Le Québec, qui a fait des efforts pour réduire ses gaz à effet de serre mais appartient à une fédération dont le gouvernement central refuse pour l'instant d'en faire, pourrait-il être pénalisé un jour sur le plan international? «J'en ai discuté avec Mme Olin, a confié M. Béchard, et j'ai justement commencé à lui faire valoir que, si jamais ce scénario-là [les pénalités] se réalisait, il ne faudrait pas que le Québec soit pénalisé. Mais je pense que, d'ici 2012, les pressions internationales vont être tellement fortes sur le Canada qu'il ne pourra qu'adhérer pleinement à Kyoto.»

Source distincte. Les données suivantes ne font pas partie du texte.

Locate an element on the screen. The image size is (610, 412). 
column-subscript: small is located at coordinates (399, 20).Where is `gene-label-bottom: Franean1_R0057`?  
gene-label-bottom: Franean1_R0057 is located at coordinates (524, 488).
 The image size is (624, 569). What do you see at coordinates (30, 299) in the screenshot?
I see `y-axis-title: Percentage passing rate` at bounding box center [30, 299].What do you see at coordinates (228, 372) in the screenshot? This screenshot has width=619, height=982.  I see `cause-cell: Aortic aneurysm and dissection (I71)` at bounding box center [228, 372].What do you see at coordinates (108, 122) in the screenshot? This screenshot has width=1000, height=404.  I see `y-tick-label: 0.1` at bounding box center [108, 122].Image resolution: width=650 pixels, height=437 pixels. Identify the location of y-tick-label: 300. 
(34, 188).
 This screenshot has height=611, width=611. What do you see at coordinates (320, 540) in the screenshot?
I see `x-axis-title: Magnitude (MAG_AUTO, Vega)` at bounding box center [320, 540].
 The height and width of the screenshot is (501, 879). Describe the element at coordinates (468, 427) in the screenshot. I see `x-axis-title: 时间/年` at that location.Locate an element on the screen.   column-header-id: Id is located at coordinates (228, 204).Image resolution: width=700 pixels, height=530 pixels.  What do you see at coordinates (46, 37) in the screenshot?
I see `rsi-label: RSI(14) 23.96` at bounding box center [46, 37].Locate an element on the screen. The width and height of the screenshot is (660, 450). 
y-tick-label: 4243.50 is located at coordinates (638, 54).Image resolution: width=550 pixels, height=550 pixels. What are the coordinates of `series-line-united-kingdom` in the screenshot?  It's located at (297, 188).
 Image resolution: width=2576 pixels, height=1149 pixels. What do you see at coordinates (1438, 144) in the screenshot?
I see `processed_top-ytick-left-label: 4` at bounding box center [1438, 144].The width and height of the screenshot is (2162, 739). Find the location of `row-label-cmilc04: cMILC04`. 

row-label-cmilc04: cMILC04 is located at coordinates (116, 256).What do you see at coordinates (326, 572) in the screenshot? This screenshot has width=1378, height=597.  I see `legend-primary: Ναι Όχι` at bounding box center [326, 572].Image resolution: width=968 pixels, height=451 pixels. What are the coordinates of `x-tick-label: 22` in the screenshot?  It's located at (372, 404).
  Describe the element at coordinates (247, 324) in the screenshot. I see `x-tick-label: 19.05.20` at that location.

Pour l'ancienne ministre des Relations intergouvernementales péquiste Louise Beaudoin, l'incident d'hier à Nairobi, où une alliance avec la France a permis au Québec de se faire valoir sur la scène internationale, n'est qu'une réédition de nombreux autres épisodes passés: pour l'entrée dans la Francophonie, pour le dossier de la diversité culturelle en 1998, etc. Sans cette alliance de dernière minute, «Claude Béchard serait revenu comme le dindon de la farce», a dit Mme Beaudoin, qui a codirigé, avec le politologue Stéphane Paquin, l'ouvrage Histoire des relations internationales du Québec (VLB éditeur), lequel vient de paraître. «La doctrine Gérin-Lajoie, ça fait 40 ans. C'est le temps qu'on passe à une autre solution pour prendre notre place sur la scène internationale», a dit la politicienne (dont le retour prochain en politique est un «secret de Polichinelle», selon le Journal de Chambly).
Pas de regrets
Ainsi, même sans les 45 secondes qu'il avait réclamées du temps de parole du Canada, M. Béchard a dit hier ne pas regretter «une seconde» son voyage au Kenya. Mercredi, le chef de l'opposition André Boisclair avait réclamé que M. Béchard rentre au pays pour protester contre le sort que le fédéral lui avait réservé. «J'ai eu l'occasion de rencontrer une dizaine d'États fédérés, de cinq à six ministres, la secrétaire en environnement de la Californie, de l'Écosse, deux États fédérés en Australie. On a aussi beaucoup travaillé avec le groupe Climate Change, formé à Montréal l'an passé», insistait hier M. Béchard. En Chambre hier, la ministre des Relations internationales, Monique Gagnon-Tremblay, a défendu la mission de son collègue en faisant valoir qu'il avait pu «rencontrer l'ensemble des pays de la Francophonie réunis actuellement en conférence multilatérale».
Quant au fameux «plan québécois», il a toutefois besoin des deniers fédéraux (328 millions de dollars) pour être pleinement réalisé. À ce sujet, M. Béchard répétait hier qu'il «maintiendrait la même pression et la même approche» pour obtenir l'argent du fédéral. Il se dit optimiste: «D'ici quelques mois, le fédéral va présenter ses nouvelles cibles promises pour janvier prochain. Or, s'il veut qu'on les atteigne, il devra mettre sur pied des programmes fédéraux, par exemple sur l'efficacité énergétique et le transport. Et nous, on va se raccrocher à ça.»